Holly Topped White Cupcakes

Adapted from The Ghirardelli Chocolate Cookbook 

1 ¾ cups plus 2 tablespoons flour
 
¾ teaspoon baking powder

¼ teaspoon salt
¾ cup butter, at room temperature 
1 ½ cups sugar
 
3 eggs
 
¾ cup whole milk

¾ teaspoon fresh lemon juice 
1 ½ teaspoons vanilla extract


Frosting:

3/4 cup butter, at room temperature

1/4 cup shortening (like Crisco)

3 1/2-4 cups powdered sugar

1/4 cup milk

I teaspoon vanilla

1/8-1/4 teaspoon Creme Bouquet, optional


Garnishes:

Red M & M's

Green jellied candy slices
Preheat oven to 350º. Line muffin tins with paper liners. 

Whisk together flour, baking powder and salt.
 

In large bowl, beat the butter and sugar on medium speed till light. 
Add eggs, one at a time, scraping bowl between additions. Mix together milk, lemon and vanilla. Add half this mixture to the batter. Mix until just blended, scraping down sides of bowl if necessary. Add half the dry ingredients and mix in well, followed by the remaining milk mixture, then the rest of the flour. Scrape down sides of bowl between additions.

Divide batter into 14 or so spots in the muffin tins.
 Bake in the middle of the oven about 15 minutes (mine took 23 minutes) or till tester inserted in the middle of the cupcakes comes out clean. Cool for 10 minutes then remove to rack to finish cooling. 
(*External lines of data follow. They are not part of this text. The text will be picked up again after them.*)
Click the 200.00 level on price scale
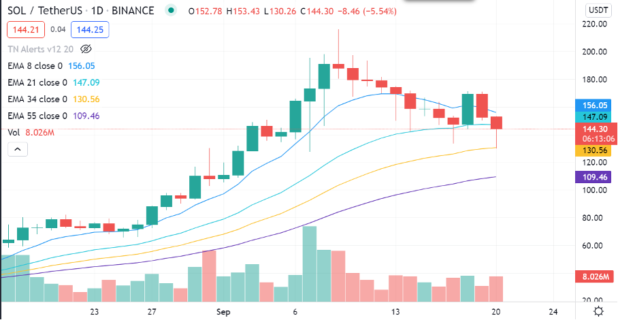Viewport: 618px width, 320px height. 589,52
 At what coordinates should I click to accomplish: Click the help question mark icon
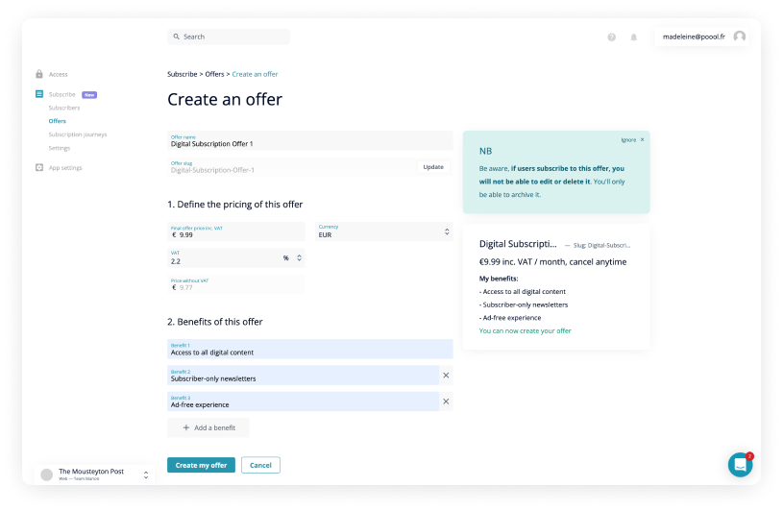[x=611, y=37]
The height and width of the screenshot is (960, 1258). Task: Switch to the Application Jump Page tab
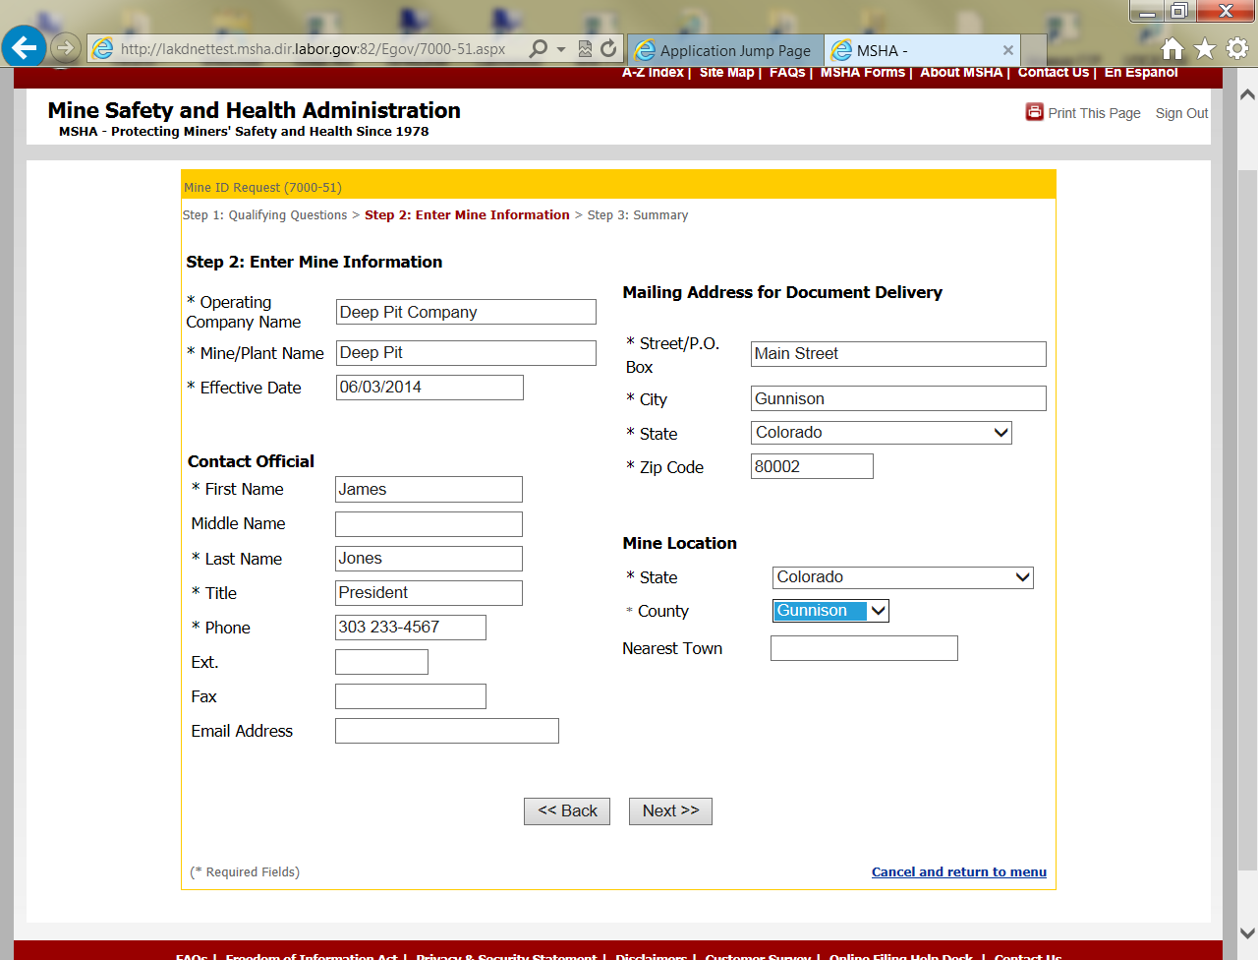[724, 50]
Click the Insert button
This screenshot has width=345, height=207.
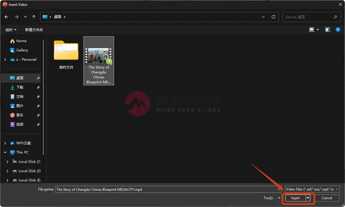(x=295, y=198)
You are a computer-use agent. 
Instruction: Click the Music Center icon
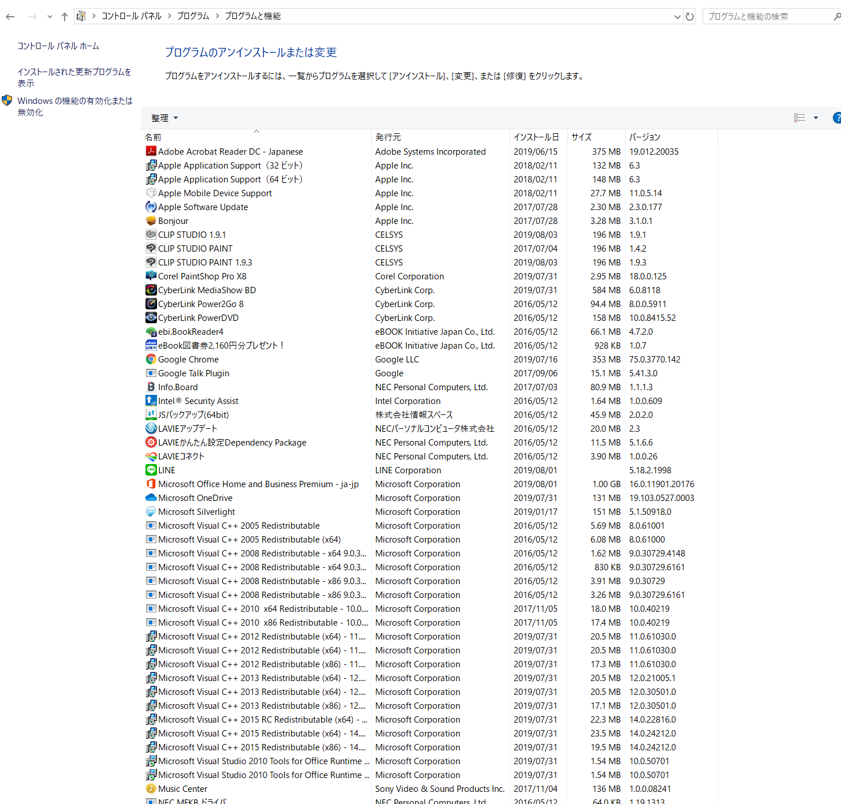[151, 788]
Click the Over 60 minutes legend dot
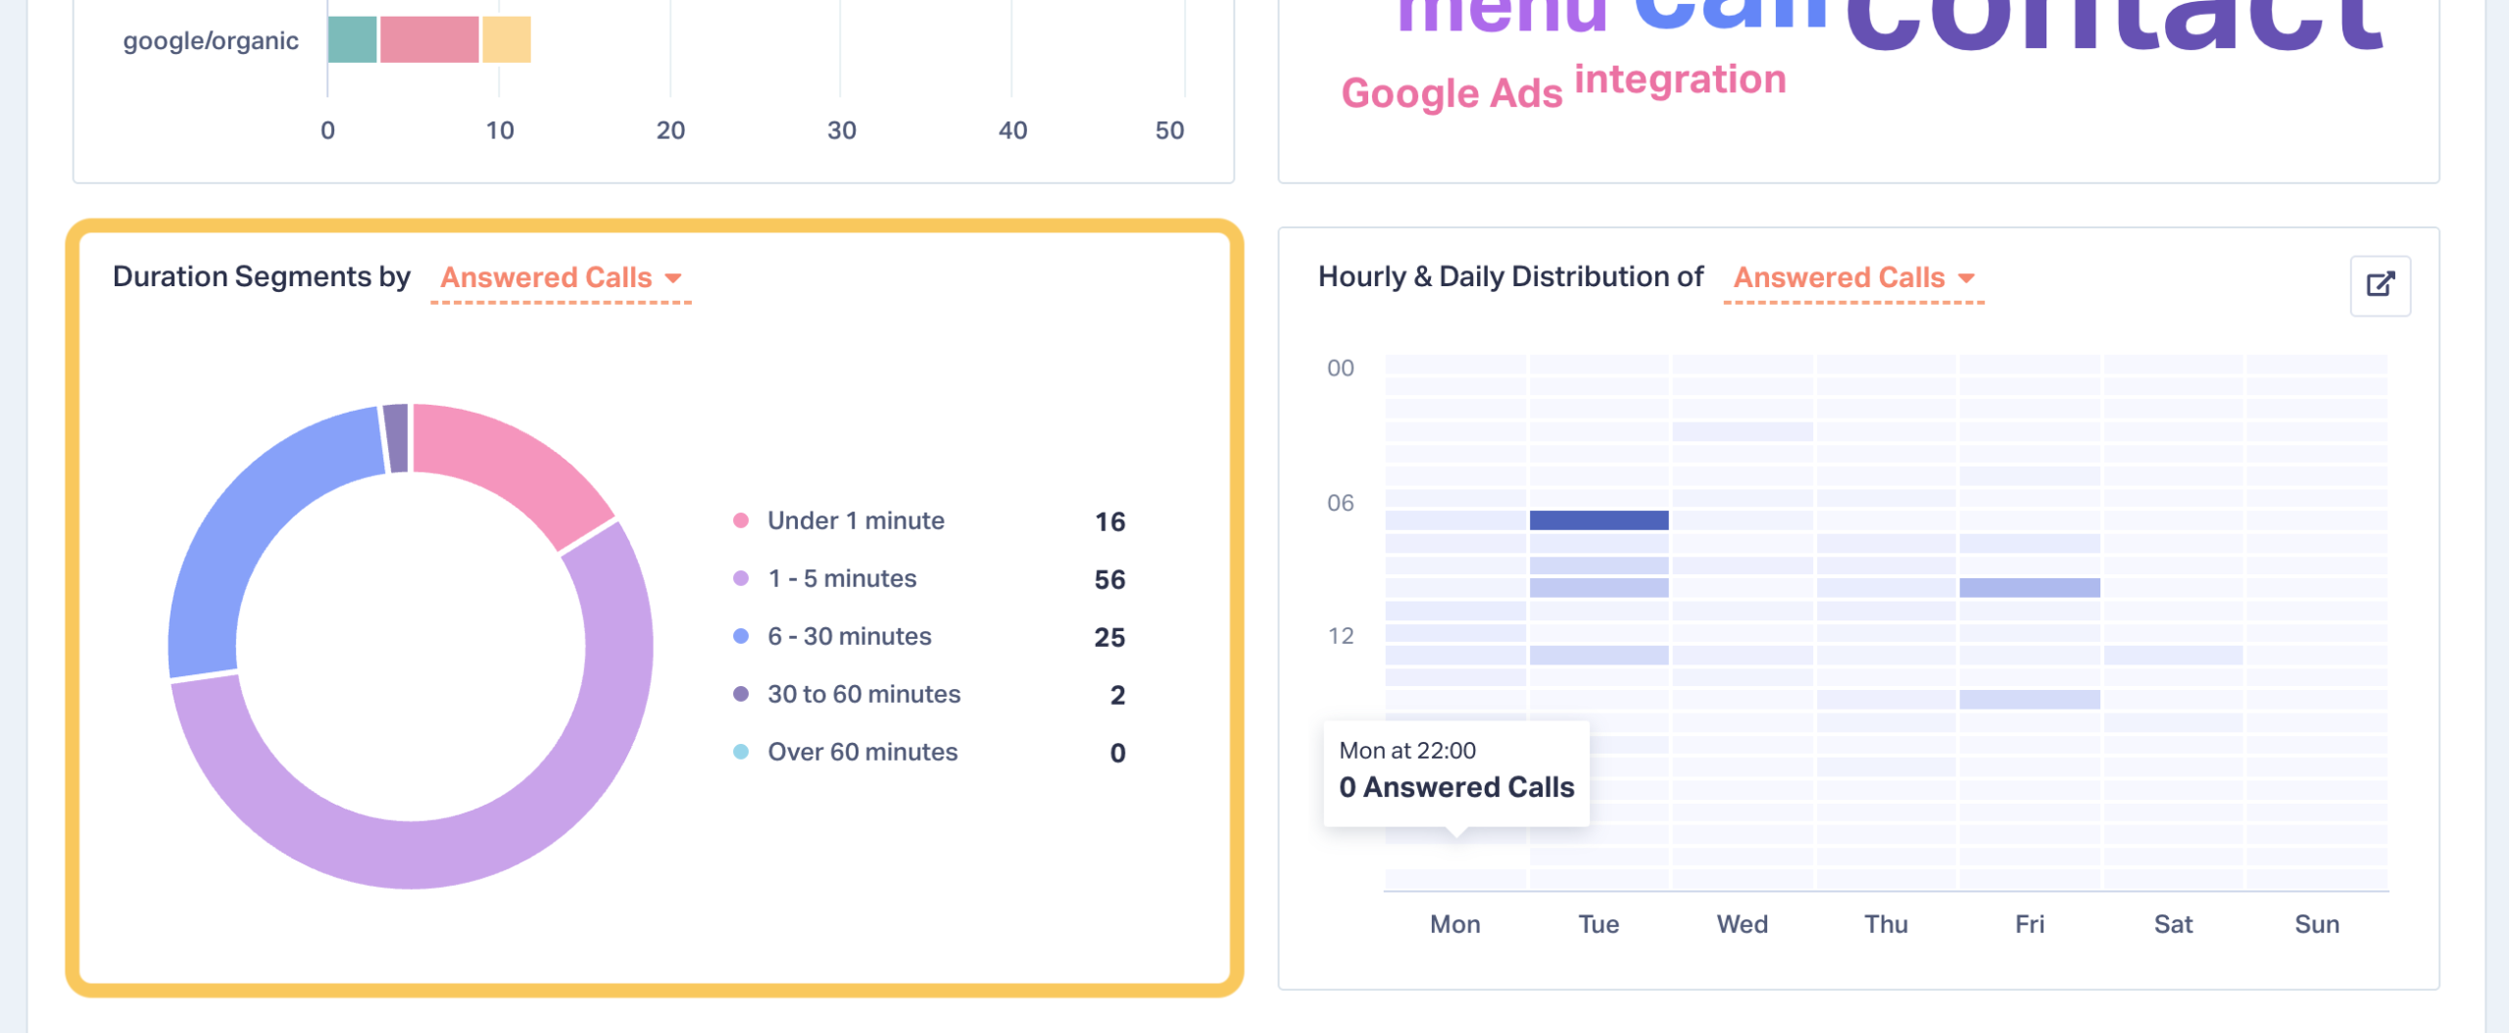 click(741, 752)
To make icing, beat butter and shortening till light and fluffy, about 3 minutes. Slowly add powdered sugar and mix till smooth. Slowly add milk till icing reaches spreading consistency. Add flavorings and mix well.


Ice cupcakes as desired. Top each with 3 red M & M's and 2 slices of jellied candies, if desired.